The movie adaptation of “Resident Evil” in the early 2000s, followed shortly by box-office hits “28 Days Later” and Zack Snyder’s “Dawn of the Dead” remake, cemented the zombie virus and running zombies in popular culture. “The Walking Dead” is one of the few exceptions of recent zombie stories that keep the zombies slow.
Zombies have changed in the way they look as well as the way they act in movies and TV
Although zombies’ change in looks in movies largely has to do with the technology and materials available for makeup and practical effects, there are vast differences between monster-like zombies as seen in “The Walking Dead” and human-like zombies as seen in “Train to Busan.”
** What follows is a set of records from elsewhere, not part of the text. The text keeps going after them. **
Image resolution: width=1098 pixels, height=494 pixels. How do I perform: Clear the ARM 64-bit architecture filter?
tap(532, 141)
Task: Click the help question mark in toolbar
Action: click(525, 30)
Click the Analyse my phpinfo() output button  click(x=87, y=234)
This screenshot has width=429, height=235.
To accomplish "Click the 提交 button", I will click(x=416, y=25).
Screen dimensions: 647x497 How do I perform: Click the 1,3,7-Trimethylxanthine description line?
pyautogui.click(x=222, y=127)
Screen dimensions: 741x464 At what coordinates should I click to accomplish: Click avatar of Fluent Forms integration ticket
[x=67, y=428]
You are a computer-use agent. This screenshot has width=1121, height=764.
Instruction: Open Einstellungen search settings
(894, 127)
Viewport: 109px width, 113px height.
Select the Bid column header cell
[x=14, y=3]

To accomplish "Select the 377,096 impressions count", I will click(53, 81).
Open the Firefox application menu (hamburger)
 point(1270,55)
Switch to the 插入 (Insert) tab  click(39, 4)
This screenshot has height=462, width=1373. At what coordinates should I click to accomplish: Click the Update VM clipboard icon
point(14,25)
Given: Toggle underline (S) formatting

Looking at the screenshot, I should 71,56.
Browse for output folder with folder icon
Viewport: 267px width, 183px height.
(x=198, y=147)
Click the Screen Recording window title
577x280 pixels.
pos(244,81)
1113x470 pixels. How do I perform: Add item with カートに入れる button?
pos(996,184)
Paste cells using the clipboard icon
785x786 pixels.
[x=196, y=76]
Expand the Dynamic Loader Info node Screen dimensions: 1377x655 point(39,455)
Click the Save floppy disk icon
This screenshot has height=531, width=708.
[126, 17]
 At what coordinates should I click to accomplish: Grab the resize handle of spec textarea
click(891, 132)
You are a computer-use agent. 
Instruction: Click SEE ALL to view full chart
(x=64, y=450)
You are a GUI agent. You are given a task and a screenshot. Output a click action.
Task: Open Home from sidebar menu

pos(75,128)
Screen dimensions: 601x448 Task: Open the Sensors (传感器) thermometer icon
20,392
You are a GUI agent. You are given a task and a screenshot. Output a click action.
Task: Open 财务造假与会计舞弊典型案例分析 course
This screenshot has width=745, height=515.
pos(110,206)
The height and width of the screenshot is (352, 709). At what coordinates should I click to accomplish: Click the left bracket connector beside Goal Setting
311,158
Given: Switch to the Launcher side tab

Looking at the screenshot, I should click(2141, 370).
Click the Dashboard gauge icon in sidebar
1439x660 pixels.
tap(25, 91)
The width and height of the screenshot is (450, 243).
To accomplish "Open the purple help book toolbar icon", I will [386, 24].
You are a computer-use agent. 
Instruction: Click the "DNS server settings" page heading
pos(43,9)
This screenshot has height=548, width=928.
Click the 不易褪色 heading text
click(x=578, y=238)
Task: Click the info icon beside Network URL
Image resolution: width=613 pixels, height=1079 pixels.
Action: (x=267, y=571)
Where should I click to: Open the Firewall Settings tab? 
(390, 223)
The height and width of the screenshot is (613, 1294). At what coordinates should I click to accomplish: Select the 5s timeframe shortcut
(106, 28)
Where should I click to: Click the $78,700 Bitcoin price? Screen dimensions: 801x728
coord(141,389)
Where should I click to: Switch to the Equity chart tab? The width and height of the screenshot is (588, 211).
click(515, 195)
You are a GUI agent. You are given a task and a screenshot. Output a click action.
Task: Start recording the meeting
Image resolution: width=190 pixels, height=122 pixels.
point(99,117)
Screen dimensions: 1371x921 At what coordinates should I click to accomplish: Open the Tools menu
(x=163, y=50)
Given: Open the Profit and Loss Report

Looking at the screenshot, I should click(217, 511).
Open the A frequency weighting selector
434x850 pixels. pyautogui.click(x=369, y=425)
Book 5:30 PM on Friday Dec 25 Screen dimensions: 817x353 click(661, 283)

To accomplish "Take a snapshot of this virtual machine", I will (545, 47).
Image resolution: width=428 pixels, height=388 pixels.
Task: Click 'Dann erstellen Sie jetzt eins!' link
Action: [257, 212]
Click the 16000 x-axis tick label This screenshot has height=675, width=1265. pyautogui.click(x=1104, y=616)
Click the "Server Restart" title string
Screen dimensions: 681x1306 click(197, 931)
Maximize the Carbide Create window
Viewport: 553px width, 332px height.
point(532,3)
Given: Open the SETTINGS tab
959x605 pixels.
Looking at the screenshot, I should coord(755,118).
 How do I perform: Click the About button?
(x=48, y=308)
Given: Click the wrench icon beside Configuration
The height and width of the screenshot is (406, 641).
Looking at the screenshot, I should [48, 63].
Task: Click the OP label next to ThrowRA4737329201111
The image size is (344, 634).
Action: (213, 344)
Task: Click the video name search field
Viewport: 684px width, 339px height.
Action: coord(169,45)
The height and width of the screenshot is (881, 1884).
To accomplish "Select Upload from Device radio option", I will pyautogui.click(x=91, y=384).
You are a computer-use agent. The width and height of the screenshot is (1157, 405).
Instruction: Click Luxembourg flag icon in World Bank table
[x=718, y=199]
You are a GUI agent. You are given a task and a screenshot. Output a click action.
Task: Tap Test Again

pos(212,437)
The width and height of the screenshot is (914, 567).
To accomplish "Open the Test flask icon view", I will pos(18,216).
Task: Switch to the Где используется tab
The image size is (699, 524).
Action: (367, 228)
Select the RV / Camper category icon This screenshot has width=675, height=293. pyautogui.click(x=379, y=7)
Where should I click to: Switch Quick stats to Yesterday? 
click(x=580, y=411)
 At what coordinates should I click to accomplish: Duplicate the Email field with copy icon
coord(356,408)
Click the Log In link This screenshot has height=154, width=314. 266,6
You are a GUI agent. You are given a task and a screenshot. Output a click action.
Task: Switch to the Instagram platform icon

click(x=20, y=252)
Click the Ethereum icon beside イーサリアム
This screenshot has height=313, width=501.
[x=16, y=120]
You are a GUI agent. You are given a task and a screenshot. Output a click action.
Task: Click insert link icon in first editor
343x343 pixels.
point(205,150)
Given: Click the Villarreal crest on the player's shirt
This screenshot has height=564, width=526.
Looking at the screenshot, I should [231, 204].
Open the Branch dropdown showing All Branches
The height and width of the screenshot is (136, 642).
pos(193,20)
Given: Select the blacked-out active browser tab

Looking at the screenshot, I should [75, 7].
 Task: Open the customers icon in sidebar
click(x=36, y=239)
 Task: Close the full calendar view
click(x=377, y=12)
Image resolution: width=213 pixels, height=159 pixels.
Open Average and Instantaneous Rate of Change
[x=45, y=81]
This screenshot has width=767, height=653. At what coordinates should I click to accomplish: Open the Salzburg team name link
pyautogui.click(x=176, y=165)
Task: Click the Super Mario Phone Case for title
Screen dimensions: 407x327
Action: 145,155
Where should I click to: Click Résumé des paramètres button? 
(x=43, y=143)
Todd Masters, an Emmy award-winning makeup effects artist who worked on the latest “Day of the Dead” Syfy series, told Insider that whilst make-up teams are trained to be able to do different types of zombies, they are not usually given the budget to do so.
“[‘The Walking Dead’ makeup team] really put a lot of time and effort into [zombies] because they have the time and the budget. We did not, and so it kinda pulled us away from that look,” Masters said about creating the look for the zombies in “Day of the Dead.” “We were really looking to like Italian zombie movies. It’s kind of not designed. They’re messy, and they’re drippy and there’s fizzy shit going on.”
21st-century zombie stories have started a trend of mixing other genres with the zombie trope
The 21st century’s evolution of zombies was less to do with how zombies act. Instead, zombies are being brought into other genres such as zombie comedies, which started in 1985 with “The Return of the Living Dead,” and zombie love stories, which started with 1993’s “My Boyfriend’s Back.” This has been seen in notable zombie movies in the last 20 years like “Shaun of the Dead” and “Warm Bodies.”
TV series such as “iZOMBIE” and “Santa Clarita Diet” took this one step further by humanizing their zombies, making zombies the protagonist fighting the urge to become monsters.
This all comes together with “Army of the Dead,” which is in the top 10 of Netflix’s most-watched original movies ever and has the most advanced zombies ever. “Army of the Dead” not only mixes the heist genre with zombies but also makes their zombies communicate with each other almost like an animal pack.
Zack Snyder, who directed the movie, told Insider that he particularly wanted to make his zombies “sympathetic.”
“I liked this idea that the zombies aren’t just killing us, they’re here to replace us in some way … like eventually there could just be a planet of the dead,” Snyder said.
It seems that the next stage in evolution is making the undead human again, a trend that has been seen with every other iconic monster from aliens to vampires.